Both lime and soft rock phosphates really don't need to be added back very often if at all. In my times I seen quite a few grows go downhill after amending with lime. If for some reason you think you need more calcium, look at gypsum. It's cheap, easy, works fast, adds sulfur. Win win win. And getting enough calcium is very easy if you use a diverse botanical feed or in the mix itself.
I'm not a top dress guy so much, so I mainly feed teas of the ussual suspects. I might feel different if I was a top dress only type grower. Most of the nutrients needed are most likely in your soil IMHO. So in my mind the thing is, to make what is there available. Including old roots, if your doing no till living soil grows. ( and you should, lol) I make things available with good compost, seed teas for enzymes, humic/fulvic acids. The nutrients will also be in various teas.

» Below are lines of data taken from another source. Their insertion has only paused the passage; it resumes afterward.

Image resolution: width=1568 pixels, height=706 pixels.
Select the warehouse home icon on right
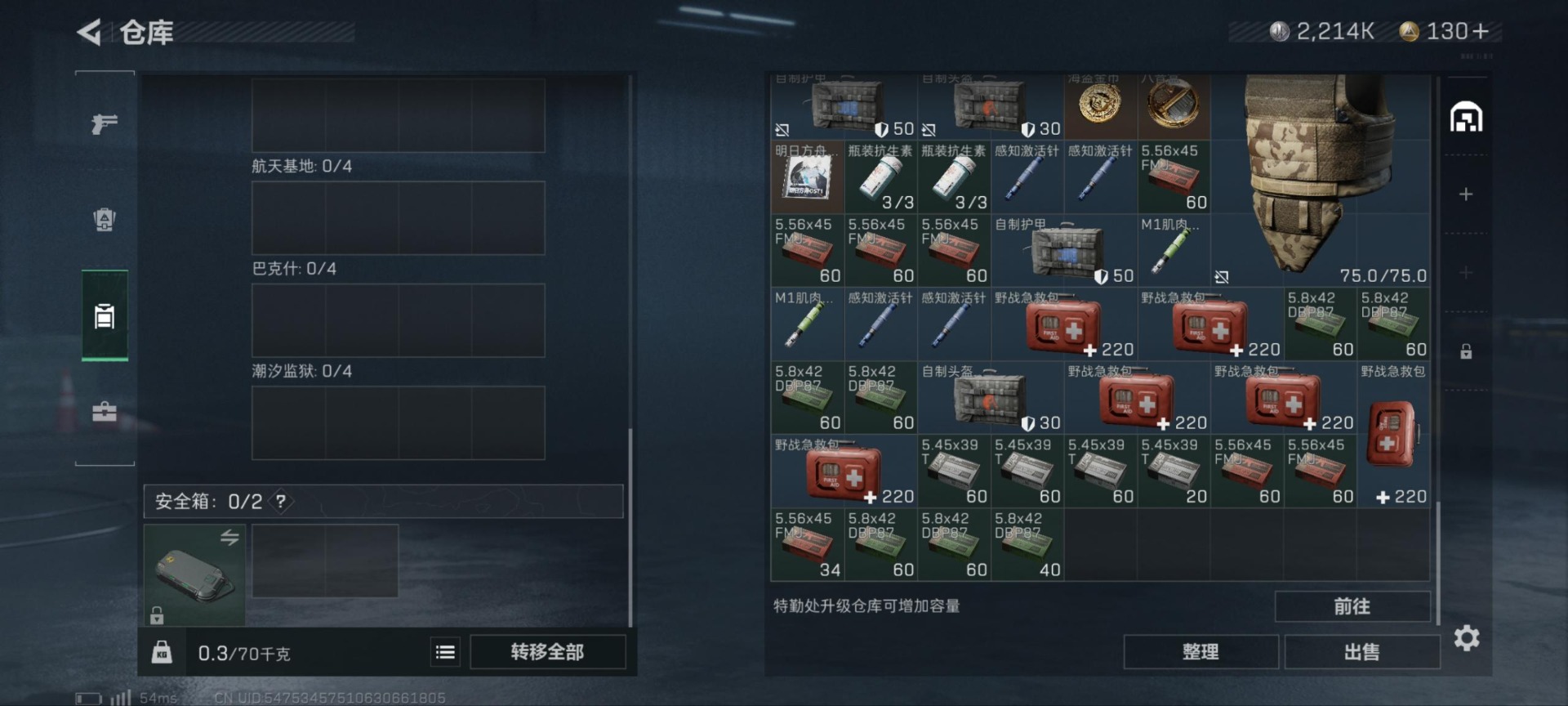(x=1466, y=117)
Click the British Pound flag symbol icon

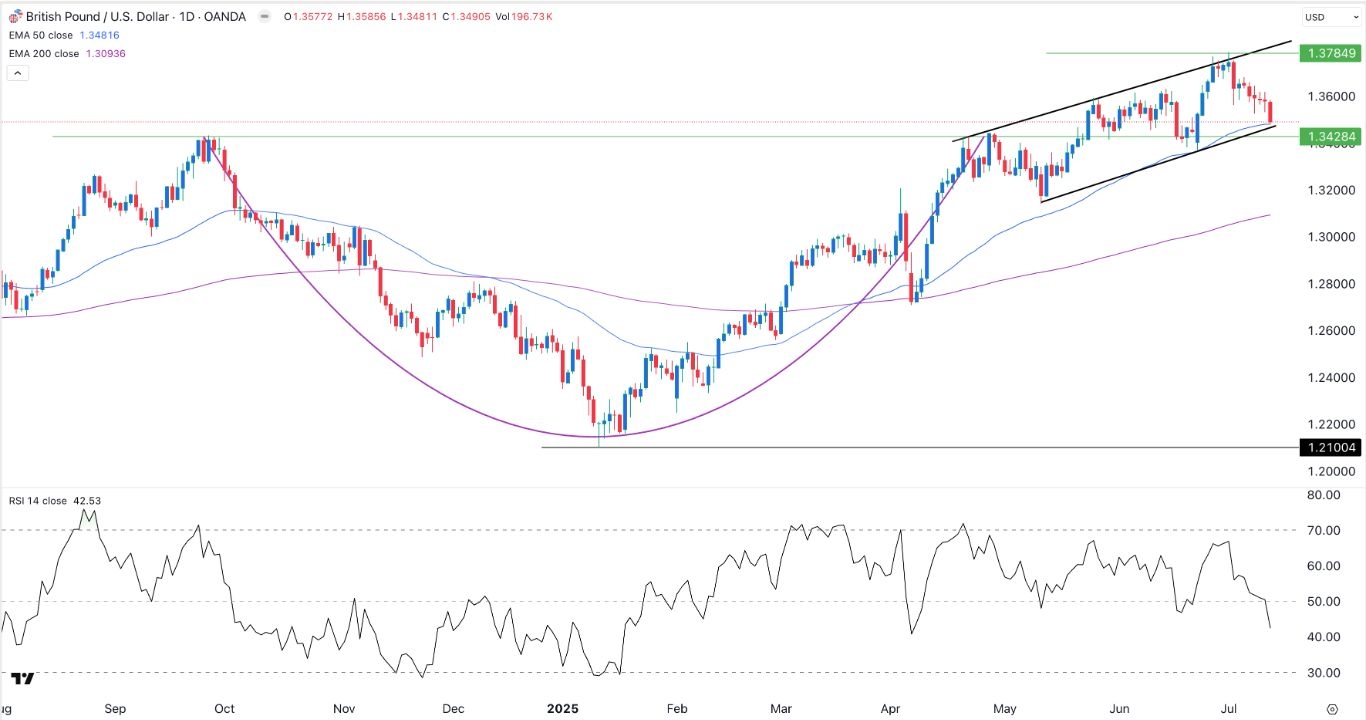click(x=14, y=17)
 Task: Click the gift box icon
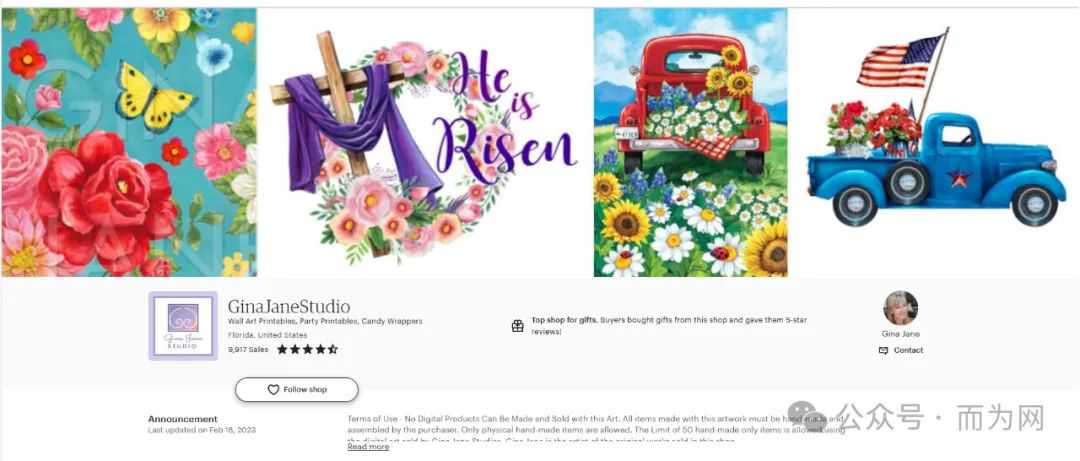tap(518, 326)
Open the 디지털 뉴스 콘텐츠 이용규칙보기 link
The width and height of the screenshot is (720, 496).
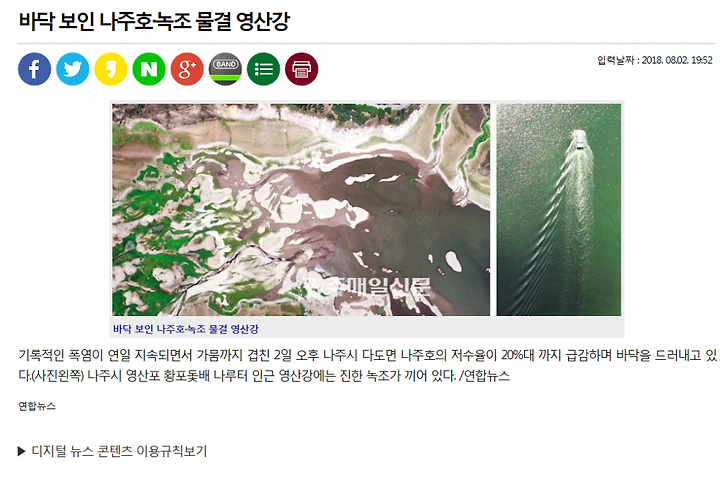(x=119, y=451)
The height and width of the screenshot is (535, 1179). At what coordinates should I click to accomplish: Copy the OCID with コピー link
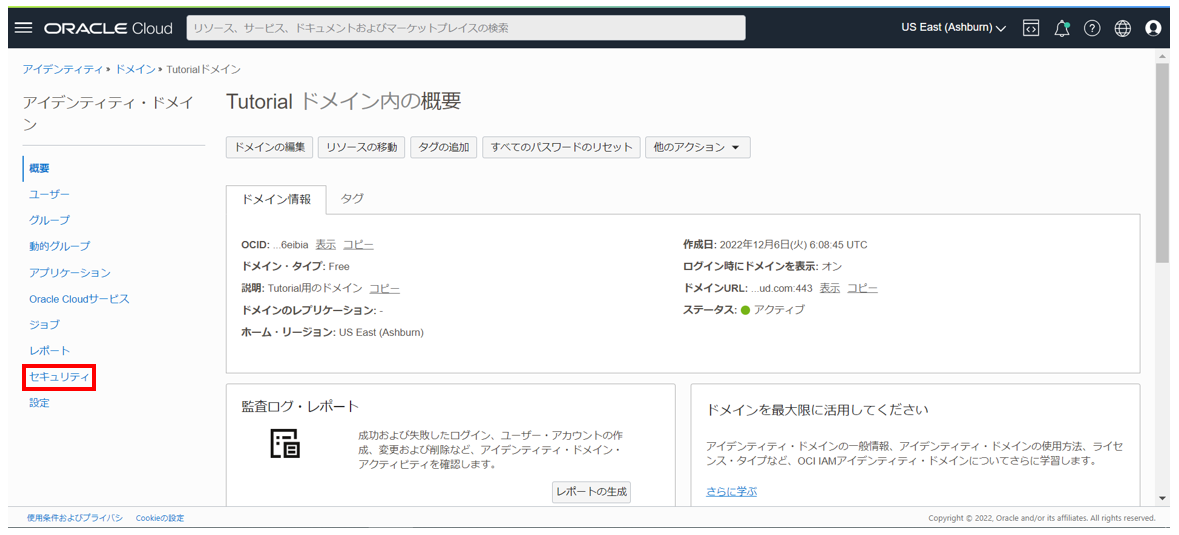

In more practical terms. At a transplant when I remove the root ball, and knock loose dirt from it, I put the dirt from the new hole in a same sized pot as the transplant. When the hole fits the new pot, I transplant. Then if it's been a while, or i think something extra was needed by how the last plant faired in that pot, I add a handfull of gypsum, crab meal, neem meal, kelp meal. One or all as needed, but I've never needed to add much at all.
OK, back to my story. After the new plant in safely in the hole, I dump the dirt and old roots on top the pot that I saved from the holes, and add a thin top dress of good compost.
My way is not by any means the only way. But I know it works well. The grows themselves seem to go like clockwork, boring actually, unless you have some outside disaster, like bugs or environmental problems.
The concept itself is simple. Take care of your soil like a living thing. And well, you know the rest.
Do farmers change their soil?
In all honesty I don't notice all that much a difference from the days I used to use good quality bagged soil and I was doing the recycled thing full bore with a diverse mix of amendments yada yada yada....
Complete no till is a chemical agriculture idea.
Sometimes you need a deep till.
Complete no till is a chemical agriculture idea.